Il n'y a pas eu d'introductions en bourse en France depuis le début de la crise. Comment une société pourrait-elle aujourd'hui raconter son histoire aux investisseurs à qui elle fait appel, leur dire où elle en est et quel est son horizon ? Soulignons au passage la nécessité d'arrêtés trimestriels de qualité : ce sera la condition d'un rebond – sous la forme d'augmentations de capital, d'introductions en bourse, de transformation de dettes en fonds propres... Aujourd'hui, les cours sont nettement plus bas qu'il y a quelques mois et l'économie a besoin de fonds propres.
L'idée de fonds souverains associant capitaux privés et publics est forte car elle permet de rassurer tant les pouvoirs publics que le secteur privé. L'effet de levier peut être important, pour peu que la gouvernance soit de très bonne qualité. Un des enjeux sera aussi d'y associer un cercle plus vaste d'épargnants.
En ce qui concerne lesdits épargnants, nous avons toujours dit que la clef est la diversification du risque.
Qui sont les 150 000 nouveaux investisseurs ? Le document auquel j'ai fait référence vous donnera quelques éléments. C'est la première fois que nous pouvons exploiter les données fournies par le système d'information prévu par la nouvelle réglementation adoptée il y a deux ans.

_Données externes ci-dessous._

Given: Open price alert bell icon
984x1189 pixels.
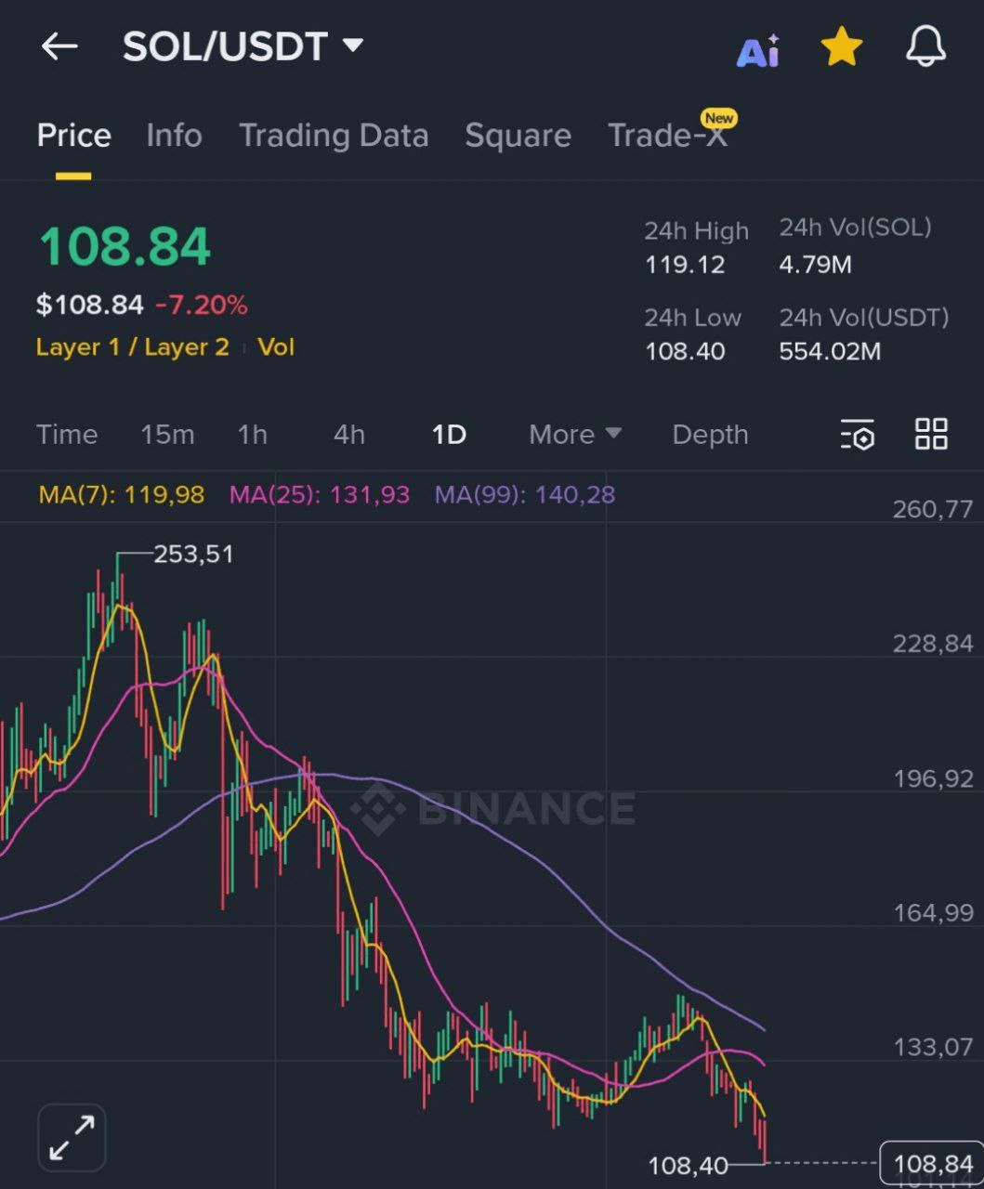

Certains épargnants peuvent être attirés par des offres frauduleuses, contre lesquelles nous luttons avec nos armes habituelles, telles la suppression de sites internet ou l'inscription sur des listes noires. En la matière, le relais des médias nous est très précieux.
Je considère que la taxe sur les transactions financières ne peut être qu'européenne. Une approche uniquement nationale ou à la carte n'a pas de sens. Il est nécessaire qu'elle soit appliquée à l'échelle européenne, pour éviter les effets de vases communicants. Nous sommes aujourd'hui une Union incomplète. Nous devons aller plus loin dans l'harmonisation des règles européennes puis de leur mise en œuvre.

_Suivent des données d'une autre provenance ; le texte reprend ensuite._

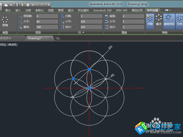Viewport: 183px width, 137px height.
Task: Toggle the 方向 direction button
Action: point(179,22)

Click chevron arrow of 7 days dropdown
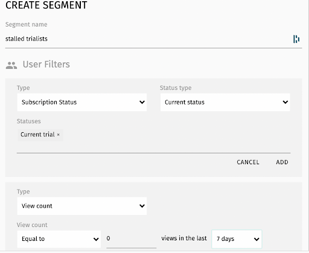pos(256,239)

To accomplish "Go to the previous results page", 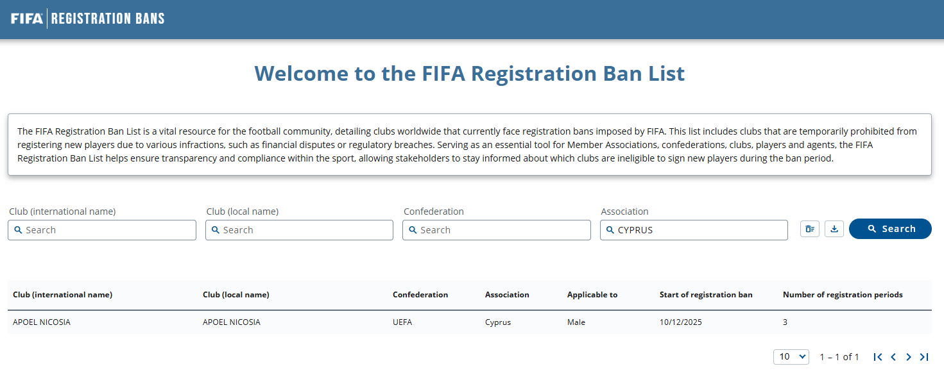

La crypto-monnaie reste un sujet d'actualité. Nous examinons le projet Libra, récemment modifié. Le cadre juridique prévu par la loi PACTE est en cours de mise en œuvre par l'AMF. Les événements récents n'ont pas accéléré son développement, notamment concernant la phase de déclaration des prestataires et leur éventuel agrément. Ils ont surtout montré l'utilité de l'action stabilisatrice d'une Banque centrale sur une monnaie fiat, là où les crypto-monnaies n'ont pas de stabilisateurs naturels.
J'ai lu la tribune de M. Olivier Babeau, qui met en cause l'action de l'AMF. Je ne partage pas son opinion. Il faut que les acteurs se comportent correctement pour assurer la confiance dans les marchés. Les acteurs récidivistes ou qui ne coopèrent pas ne doivent pas s'étonner d'être sanctionnés par l'AMF. Je rappelle que la sanction la plus élevée prise par l'AMF – dont le montant a d'ailleurs été diminué par le Conseil d'État – l'a été il y a trois ans à l'encontre d'une société française. Nous ne visons pas particulièrement les sociétés non résidentes. La domiciliation de la société n'est pas un critère de décision. L'AMF a une action comparable à celle des autorités équivalentes dans d'autres grands pays. Elle ne sanctionne pas plus que les autres.